I'm banging my head against the wall trying to implement negamax for tic-tac-toe
def negamax(board_obj, mark, depth)
if board_obj.game_over?
return value(board_obj)
else
max = -1.0/0 # negative infinity
if mark == @mark
next_mark = @opponent_mark
else
next_mark = @mark
end
board_obj.empty_squares.each do |square|
board_obj[square] = mark
x = -negamax(board_obj, next_mark, depth + 1)
board_obj[square] = ' '
if x > max
max = x
@scores << x
@best_move = square if depth == 1
end
end
return max
end
end
# determines value of final board state
def value(board_obj)
if board_obj.mark_win?(@mark)
return 1
elsif board_obj.mark_win?(@opponent_mark)
return -1
else
return 0
end
end
the rest of the code is here: https://github.com/dave-maldonado/tic-tac-doh/blob/AI/tic-tac-doh.rb
It does produce a result but the AI is easily beat so I know something's wrong, any help is appreciated!
The problem is that value
needs to be relative to the mark
in the current execution of negamax
rather than always relative to the computer. If you pass in the mark
argument to value
from negamax
with the following modified definition for value
, you'll get the right results:
def value(board_obj, mark)
if board_obj.mark_win?(mark)
return 1
elsif board_obj.mark_win?(mark == 'X' ? 'O' : 'X')
return -1
else
return 0
end
end
That is, the first two lines of the negamax
body need to be:
if board_obj.game_over?
return value(board_obj, mark)
That said, this overall program leaves an awful lot to be desired relative to Ruby, good design principles, etc (no offense intended). Now that you have it running, you might want to head over to the Code Review SE for some feedback. :-) And while it's too late to use TDD ;-), it would also be a good one to put "under test".
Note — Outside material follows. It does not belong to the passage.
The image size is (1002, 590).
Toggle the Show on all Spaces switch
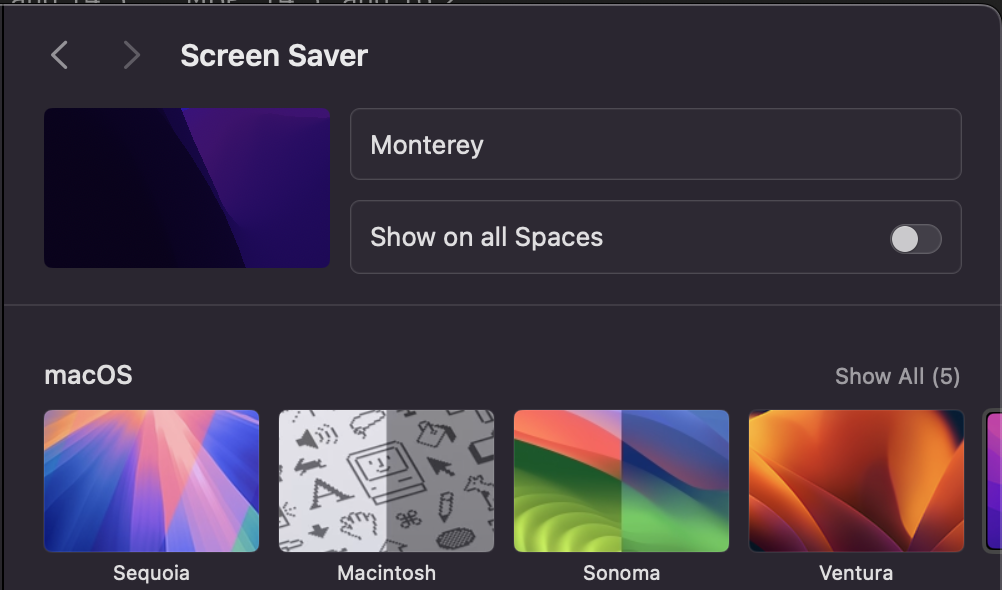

Also, please understand that per one of the other comments, this is not a kind of question that you'll typically get an answer to here at SO. I don't even know if this question will survive the review process without getting deleted. I worked on it for a variety of personal reasons.
Update: Looking at your reference implementation, you'll note that the negamax code includes the expression sign[color]*Analysis(b)
. It's that sign[color]
that you were missing, effectively.